お年寄りがGO-スポーツジムやゲームセンターにも、若者の影薄く

  • 押し寄せる少子高齢化の波あちこちに-歯科技工士やCEO職も
  • チャートでみる日本社会の人口構造変化-入れ歯や献血にも影響

寺の境内でダンベル体操する高齢者(東京)

Photographer: Yoshikazu Tsuno/AFP via Getty Images
Photographer: Yoshikazu Tsuno/AFP via Getty Images

少子高齢化が進む中、労働力人口の減少や内需縮小による経済の衰退、年金制度の破綻懸念など問題が山積だ。その影響はフィットネスクラブやゲームセンターなど、意外な分野にも波及。高齢者の存在感が増す一方、若者の影が薄くなっている。
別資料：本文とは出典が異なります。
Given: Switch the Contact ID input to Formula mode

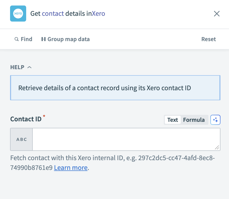Looking at the screenshot, I should point(194,120).
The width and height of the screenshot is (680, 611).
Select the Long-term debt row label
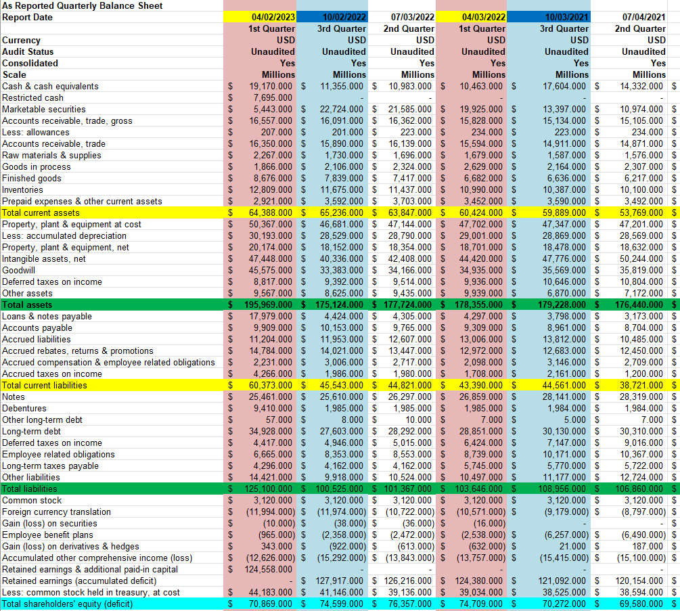tap(32, 430)
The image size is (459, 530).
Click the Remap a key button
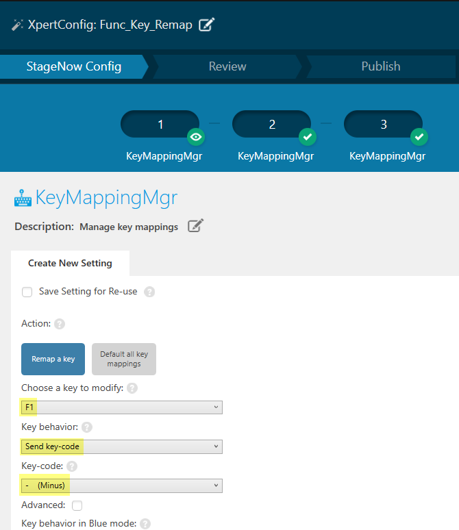pos(53,359)
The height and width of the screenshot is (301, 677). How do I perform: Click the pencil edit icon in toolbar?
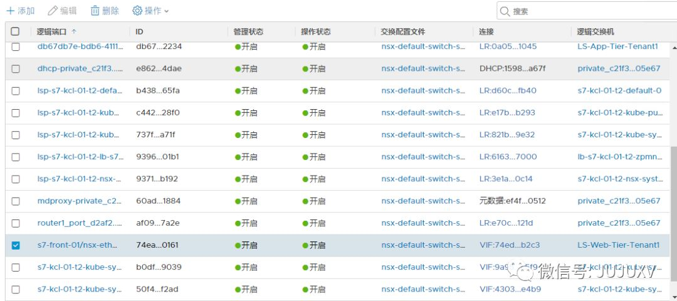coord(53,11)
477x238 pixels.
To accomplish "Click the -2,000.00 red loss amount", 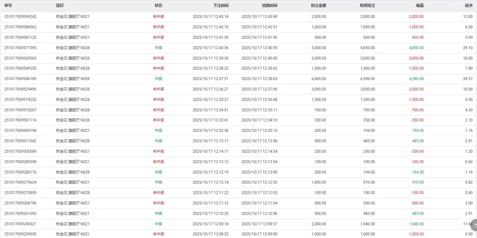I will pos(416,17).
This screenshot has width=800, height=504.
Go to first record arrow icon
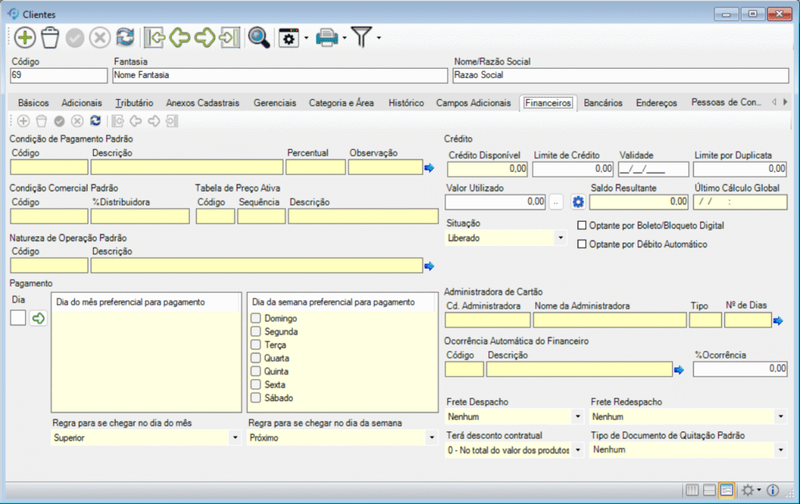pyautogui.click(x=154, y=38)
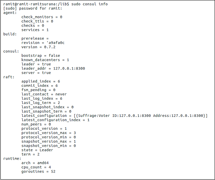Click the latest_configuration Suffrage:Voter line
The height and width of the screenshot is (180, 215).
pos(114,116)

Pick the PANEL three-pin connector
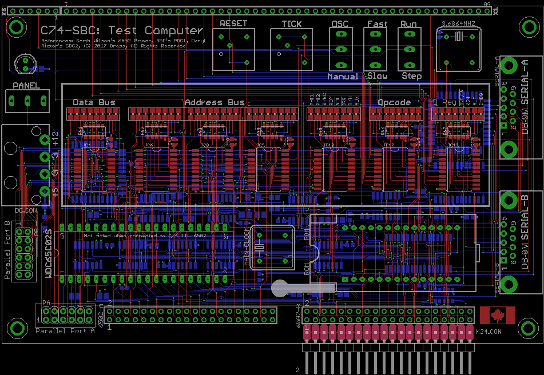click(26, 102)
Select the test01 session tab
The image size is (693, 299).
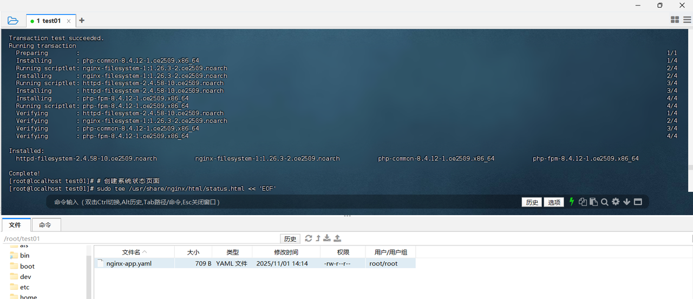(51, 21)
  健康意識の高まりを背景に、フィットネスクラブの会員に占める高齢者の割合が増えている。経済産業省の産業活動分析によると、2014年の60歳以上の会員比率は 30.3%と、03年の17.8%から上昇している。20歳代以下、30歳代の会員比率は低下している。
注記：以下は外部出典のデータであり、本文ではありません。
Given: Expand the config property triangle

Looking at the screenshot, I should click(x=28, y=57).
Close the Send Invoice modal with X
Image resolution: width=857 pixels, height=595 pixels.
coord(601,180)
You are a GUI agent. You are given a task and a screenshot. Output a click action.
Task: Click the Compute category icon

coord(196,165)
  14年版「厚生労働白書」によると、65歳以上の高齢者の健康意識は他の年代と比較して高く、健康のために「運動やスポーツをするようにしている」と回答した人の割合が58%だった。20~39歳の37%と対象的だ。

  住民基本台帳に基づく今年1月1日時点の全国の人口は1億2589万1742人となり7年連続で減少。調査を始めた1968年以降で最大の減少数を記録した。65歳以上の高齢者は全体の27%を占める一方で、14歳までの子供は13%にとどまっている。

ゲームセンターも様変わり

  子供のたまり場だったゲームセンターに訪れるお年寄りも増えている。少子化とスマートフォンゲームの普及などを背景に、ゲームセンターの数や利用客数は減少しており、シニア世代の増加は業界にとっても嬉しいニュースだ。
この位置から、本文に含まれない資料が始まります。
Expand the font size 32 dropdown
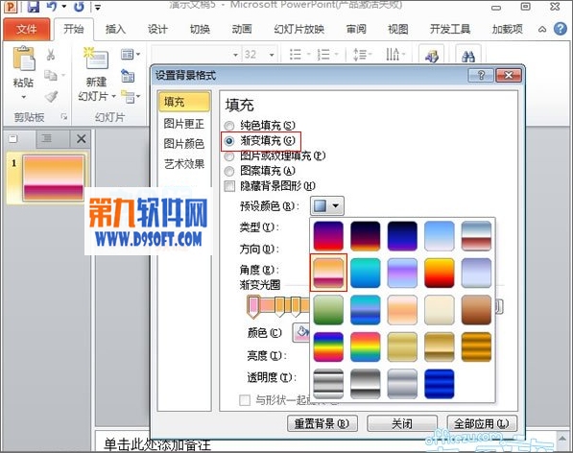The image size is (573, 453). point(272,55)
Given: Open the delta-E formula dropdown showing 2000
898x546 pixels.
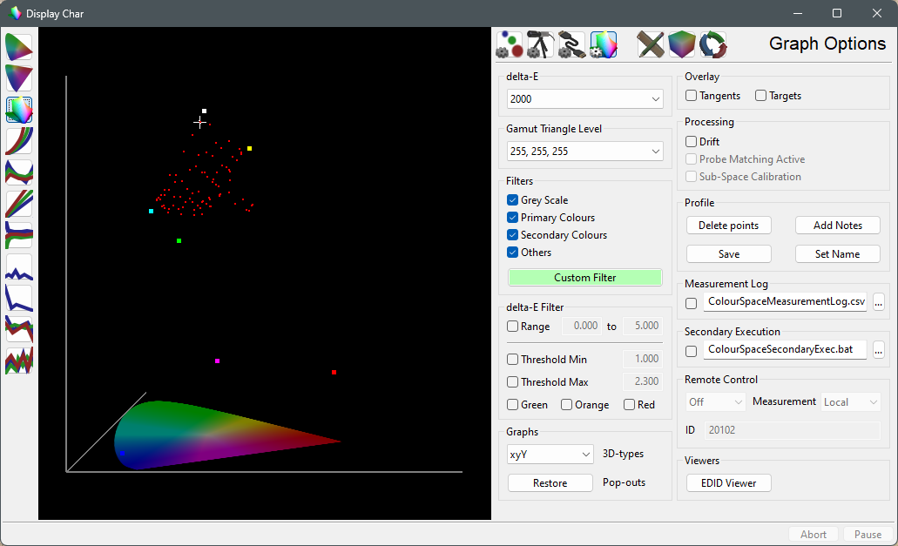Looking at the screenshot, I should (x=584, y=98).
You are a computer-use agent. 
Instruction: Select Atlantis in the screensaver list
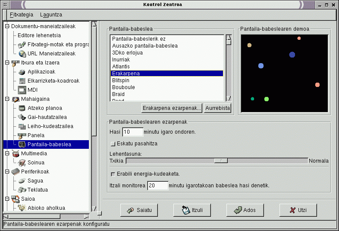click(121, 67)
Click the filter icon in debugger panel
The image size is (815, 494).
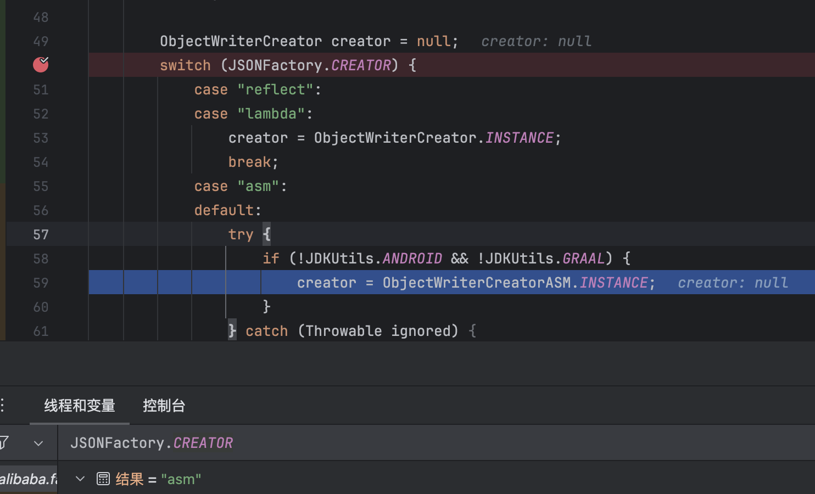point(4,442)
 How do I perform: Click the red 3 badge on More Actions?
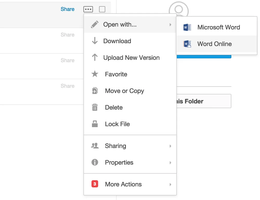[95, 184]
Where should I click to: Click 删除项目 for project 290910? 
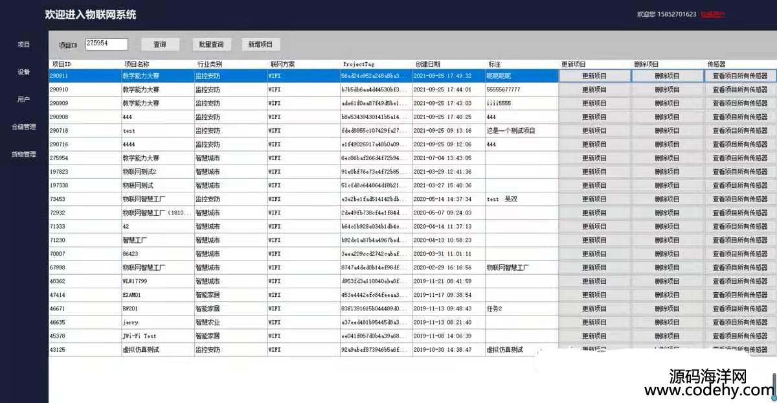click(x=667, y=89)
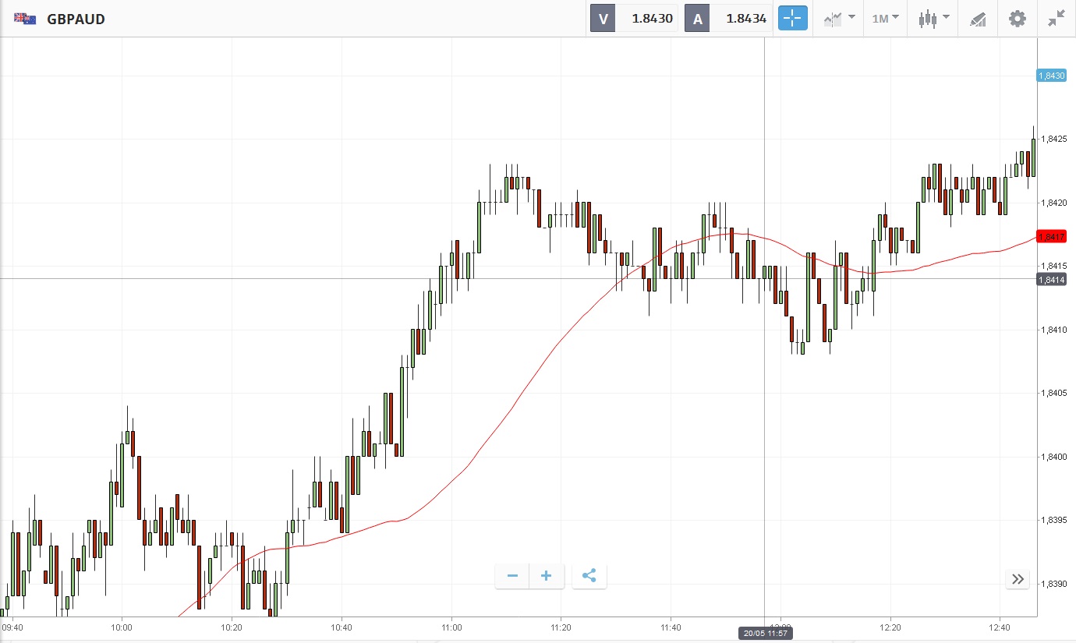Select the drawing tools icon

978,19
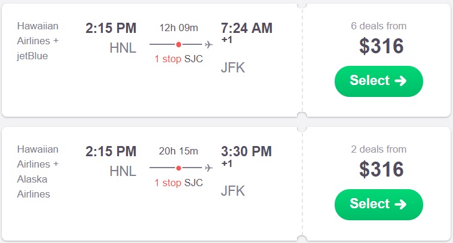Click the 3:30 PM arrival time
Image resolution: width=453 pixels, height=243 pixels.
coord(246,151)
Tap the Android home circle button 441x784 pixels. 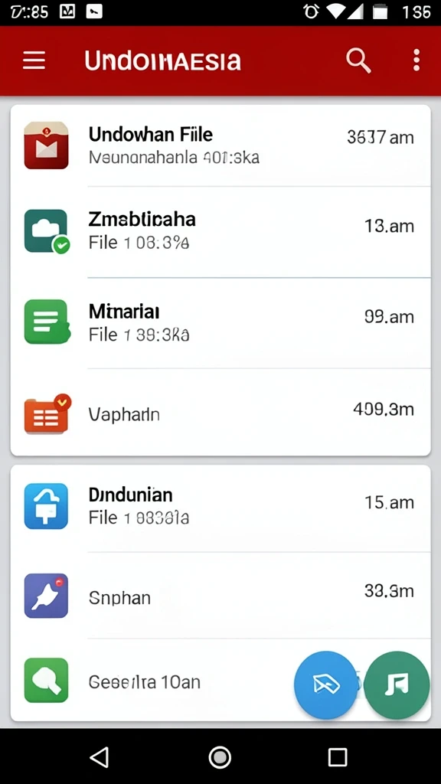click(x=220, y=757)
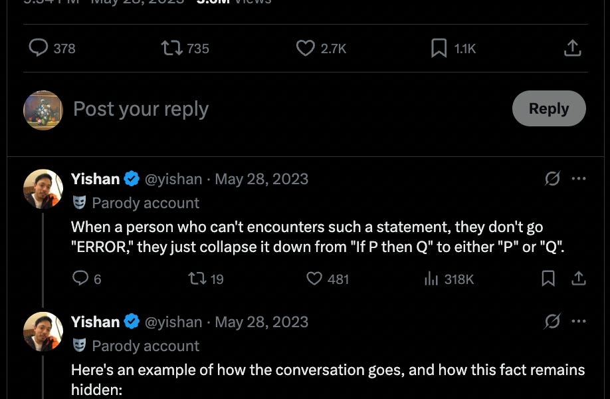The width and height of the screenshot is (610, 399).
Task: Share the main post via the share icon
Action: [571, 48]

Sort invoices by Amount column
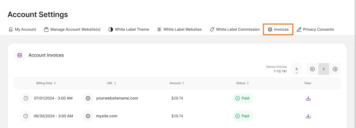(177, 83)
  警察庁の統計によると、許可を受けているゲームセンター等の営業所数は、15年に4856カ所と、10年前と比べて約半分に落ち込んでいる。「レジャー白書」(日本生産本部)のゲームセンターへの年代別参加率(1年間に1回以上行った人の割合)をみると、10代・20代は05年の男性50%、女性42%から、15年には男性32%、女性33%へと減少。一方、60代以上の参加率は増加している。

入れ歯製作の歯科技工士が減少

  高齢化で入れ歯などの需要が増えていくことも予想される。しかし、入れ歯や矯正装置などの製作・修理を行う歯科技工士の数は、00年をピークに減少。特に、若い世代の歯科技工士の数が不足している。厚労省の14年「衛生行政報告例」によると、歯科技工士の数は14年末で3万4495人。うち、50歳以上が約47%と半数近くを占め、29歳以下は約12%となっている。

若者の献血離れ

  少子高齢化で減少が続いている献血者数。特に、若い世代の献血離れが深刻化している。10代、20代の若年層は、この20年間で約3分の1まで減少している。一方で、輸血を受ける人の約8割を50歳以上が占めており、このままでは、医療に必要な血液が不足することが懸念されている。

社長の高齢化と後継者不足

  中小・零細企業を中心に、後継者難や代表者の高齢化も深刻化している。コンサルティング会社「PwC Strategy&」の15年「CEO承継調査」によると、新任CEOの平均年齢は60歳と世界で最も高く、世界平均の53歳に比べて7歳高い。また、帝国データバンクによると、国内企業の約3分の2が後継者不在となっている。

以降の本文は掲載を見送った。